Death on Credit
- 1938 English-language translation (publ. Chatto & Windus, UK)
- Author: Louis-Ferdinand Céline
- Original title: Mort à crédit
- Translator: John H. P. Marks (1938), Ralph Manheim (1966)
- Language: French
- Publication date: 1936
- Publication place: France
- ISBN: 978-1-84749-041-4
- OCLC: 228581886

= Death on Credit =

1936 novel by Louis-Ferdinand Céline

Death on Credit (Mort à crédit, US translation: Death on the Installment Plan) is a novel by author Louis-Ferdinand Céline, published in 1936. The most common, and generally most respected English translation is Ralph Manheim's.

==Contents==
In Death on Credit, Ferdinand Bardamu, former Céline alter ego in Journey to the End of the Night—to which it is a sort of prequel—is a doctor in Paris, treating the poor who rarely pay him, but take every advantage of his availability. The action is not continuous, but goes back in time to earlier memories and often moves into fantasy, especially in Ferdinand's sexual escapades. The style becomes deliberately rougher and sentences become terser to emulate everyday Parisian tragedies: struggles to make a living, illness, venereal disease, the stories of families whose destiny is governed by their own stupidity, malice, lust and greed.

MATERIAL SUPPLIED>
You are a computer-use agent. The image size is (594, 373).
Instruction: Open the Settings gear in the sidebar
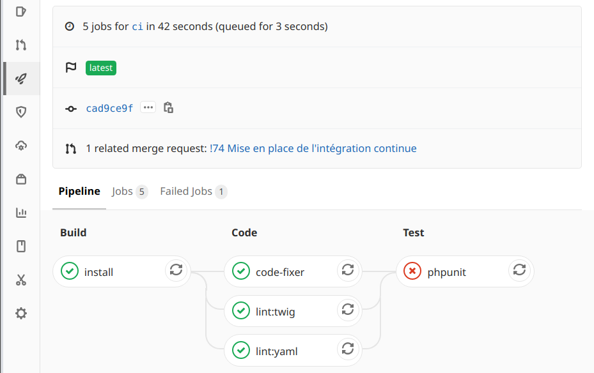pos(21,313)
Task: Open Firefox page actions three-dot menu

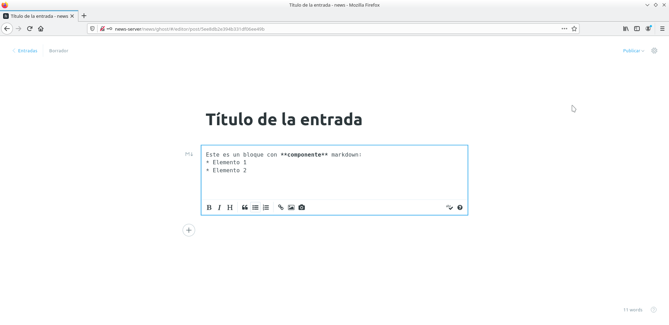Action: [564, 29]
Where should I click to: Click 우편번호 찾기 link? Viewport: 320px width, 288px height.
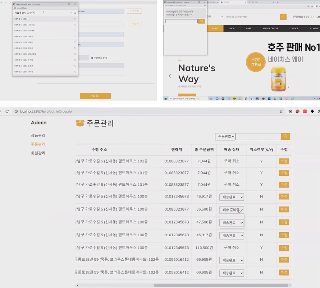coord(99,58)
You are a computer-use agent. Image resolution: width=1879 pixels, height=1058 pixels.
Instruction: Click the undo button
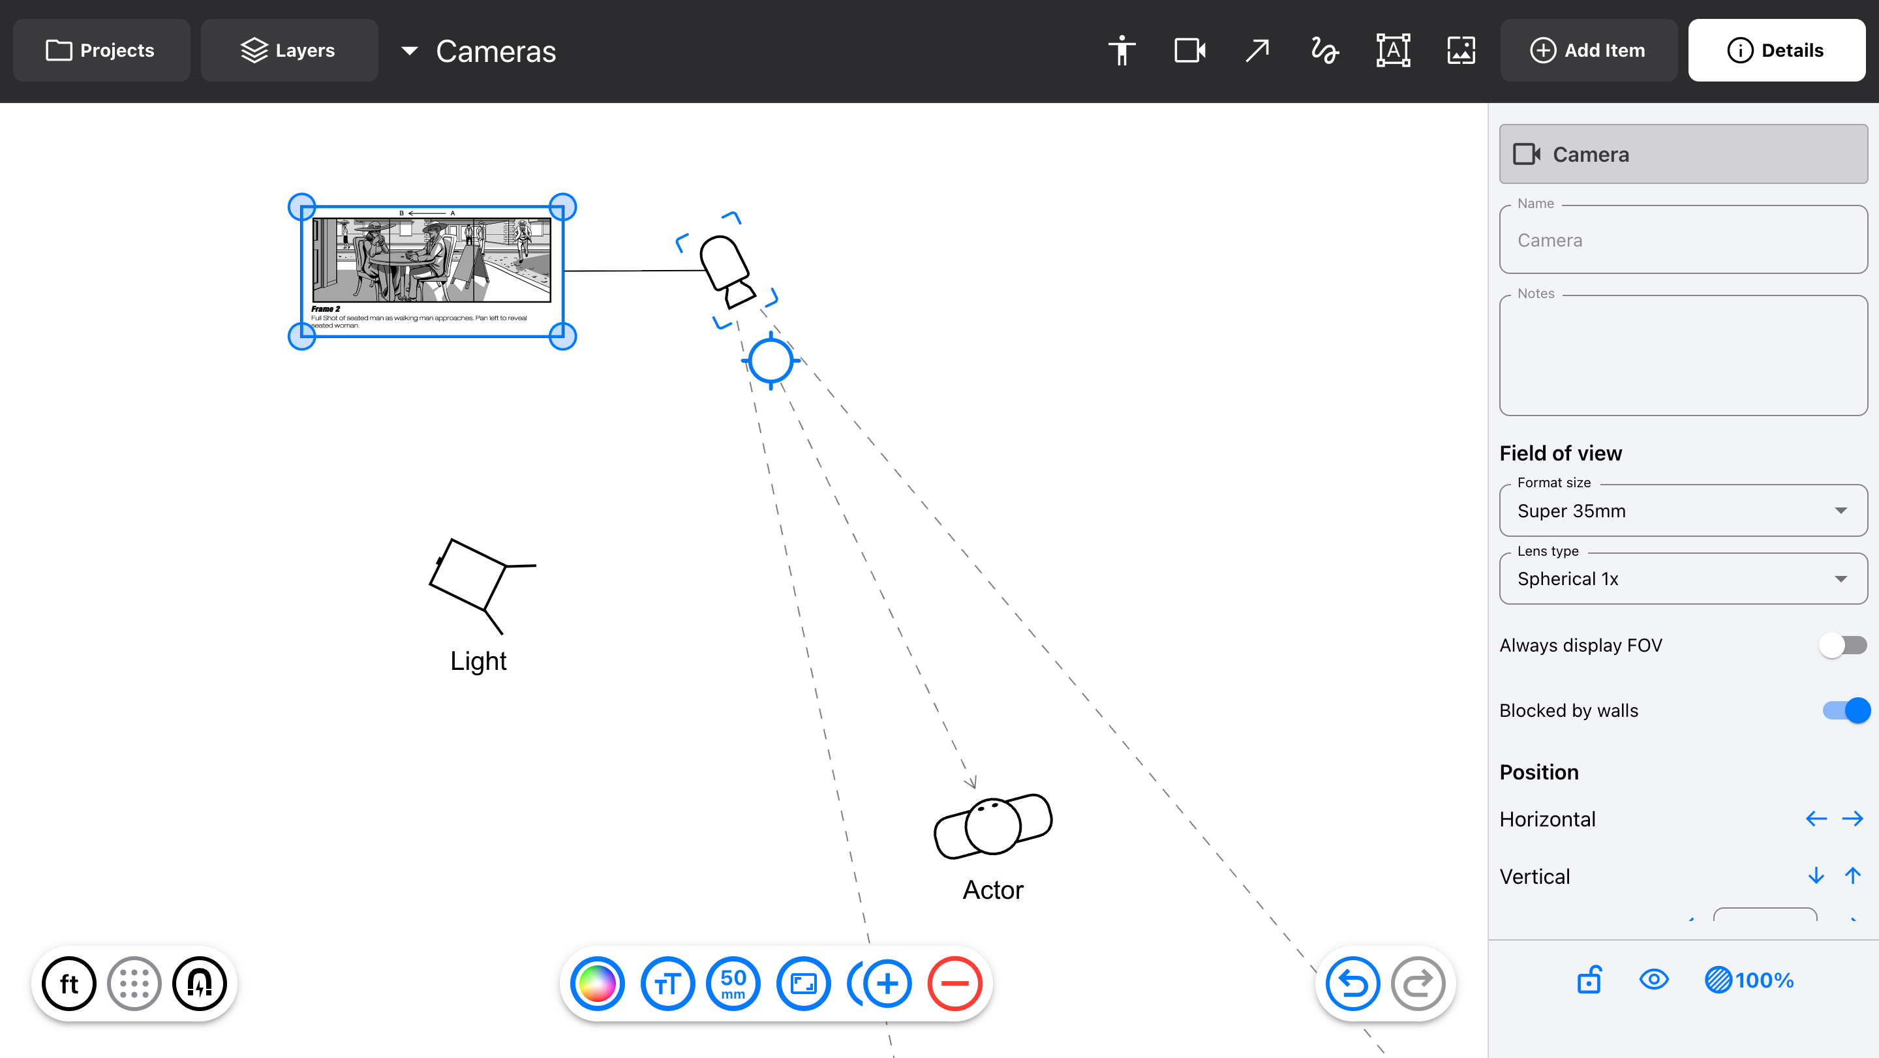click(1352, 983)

EXERCISE> Rewrite the Death on Credit entry from "- Language: French" to "is Ralph Manheim's.", swapping every "novel" for "book". The rows come from a separate source.

TASK RESPONSE>
- Language: French
- Publication date: 1936
- Publication place: France
- ISBN: 978-1-84749-041-4
- OCLC: 228581886

= Death on Credit =

1936 book by Louis-Ferdinand Céline

Death on Credit (Mort à crédit, US translation: Death on the Installment Plan) is a book by author Louis-Ferdinand Céline, published in 1936. The most common, and generally most respected English translation is Ralph Manheim's.